Photo courtesy of bearsitter volunteer, Karen Goodwin

By the end of the day, we had six bearsitters, four wildlife officers, and two police officers on the scene.

The bear was getting restless, and despite all our efforts to keep him safely in the tree, we knew he was about to come down. The police officers began rerouting traffic so we could encourage the bear to go north on 16th street, and ideally back west to the mountains. Most people were very kind and respectful, but as the bear was preparing to come down, a few individuals refused to listen as we tried to clear the area. Despite our requests, two groups of people standing in the bear’s escape route refused to leave. Sure enough, the bear came down at 8:30pm, and as we hazed him towards Spruce Street with loud sounds and waving arms, he nearly ran directly into the group of people ignoring our requests, and was almost hit by an oncoming car. It was a foot race after that, and though he did go north like we wanted, he instead chose to run further east into Boulder, through an area that had unsecured trash cans and other tempting attractants.

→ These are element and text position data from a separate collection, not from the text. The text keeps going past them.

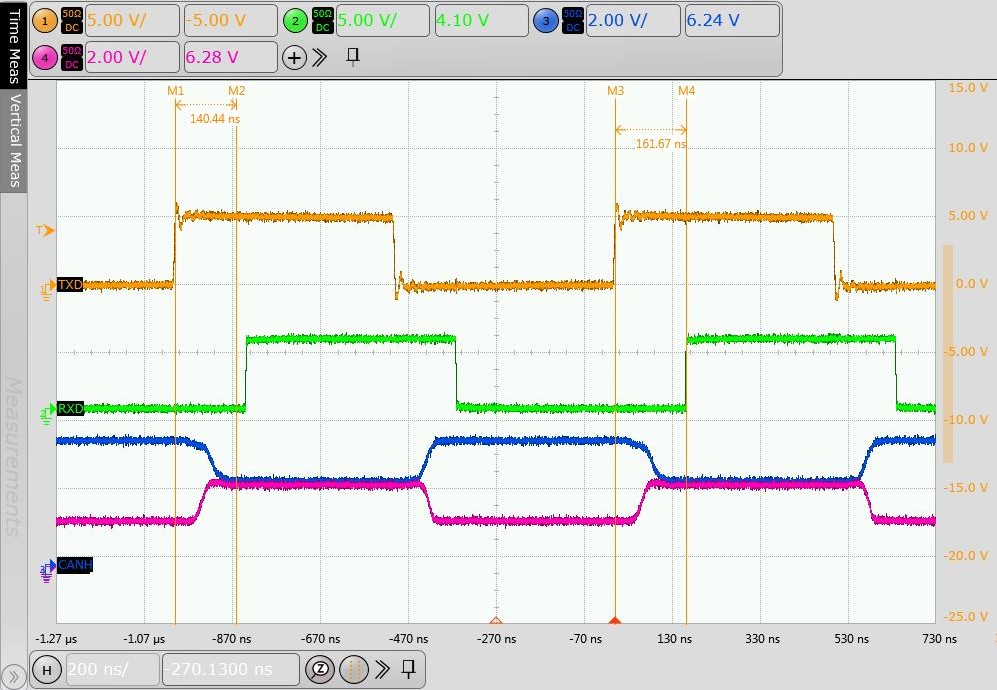Toggle channel 3 blue button
This screenshot has width=997, height=690.
[x=546, y=20]

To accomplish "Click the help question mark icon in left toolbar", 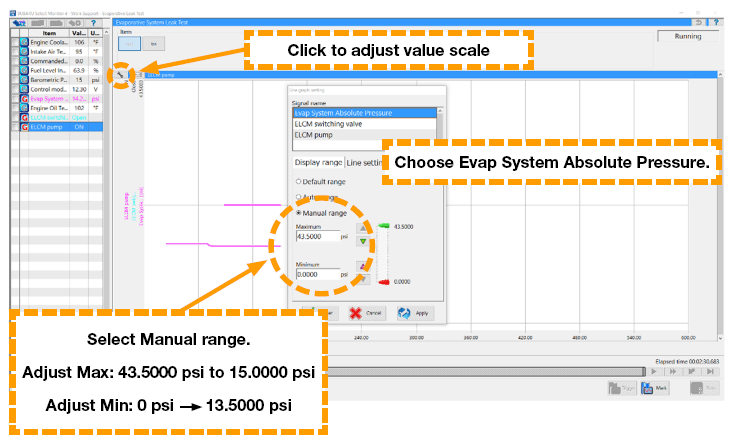I will pos(92,19).
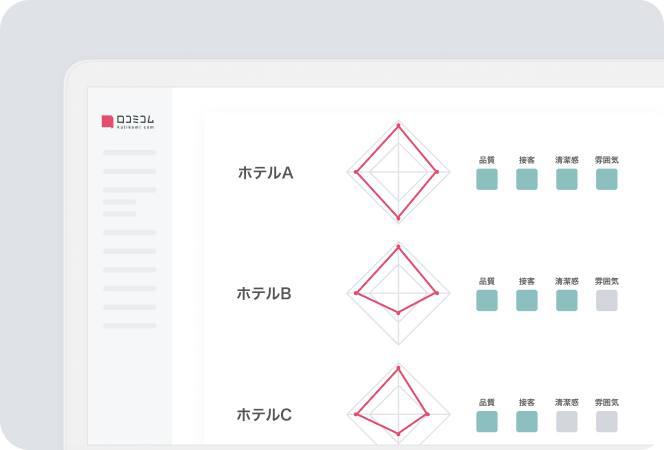This screenshot has height=450, width=664.
Task: Click ホテルC 品質 teal square
Action: pyautogui.click(x=487, y=421)
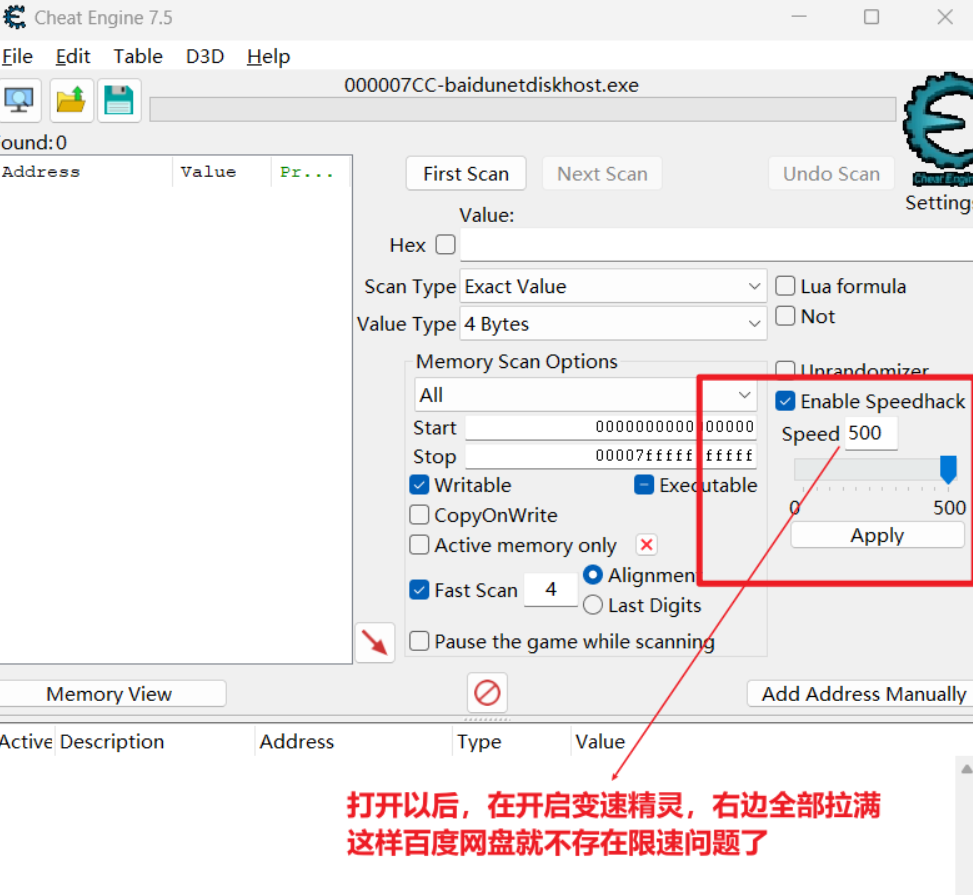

We found him a few blocks away, back up a tree in a person’s backyard. The bear was clearly stressed and began groaning and hissing at us as we approached the tree. It was getting dark, and the wildlife officers decided we just needed to leave the area so the bear could come down on his own.

The hope was that this horrible day would leave quite an impression on this bear, which would encourage him to steer clear of Boulder’s urban areas in the future. It wasn’t the bear’s fault; he was just following his instincts and trying to survive.

This incident left no doubt in my mind: we needed to find a way to increase local knowledge of urban wildlife and empower residents to adopt proactive efforts that would prevent episodes like this from happening in the future.

In a time of information overload and lost connections to nature, it’s a challenge to get people to take interest in matters such as wildlife and land conservation.

However, as human populations increase, our landscapes change too, with wild spaces becoming less abundant. As a result, conflicts with wildlife will grow as human communities continue to move further into wild habitats. Our urbanizing society has forgotten that we humans are a part of nature, and not separate from it. This disconnect between humans and nature is leading us into a time where the world’s wildlife species are going extinct at a significantly faster rate than for millions of years before. At an initial glance, this sixth mass extinction may not seem to have any effect on human populations, but in reality, this requires our utmost attention as each and every one of us relies on the life-supporting systems that nature provides us, like clean air, fresh water, and nutrient-rich soils and pollinating species that produce sustainable foods and resources.

As a way to cut through the noise and encourage people to pay attention to and take action on behalf of wild nature, I focus on Boulder’s efforts to coexist with local black bears (Ursus americanus). By focusing on one identifiable species and region, I hope to demonstrate how the use of proactive community efforts and visual communication may produce greater willingness among residents to prevent negative interactions with wildlife, which may result in heightened wildlife protection and community safety.

It’s up to us, the community, to protect our local wildlife. Let’s get to work!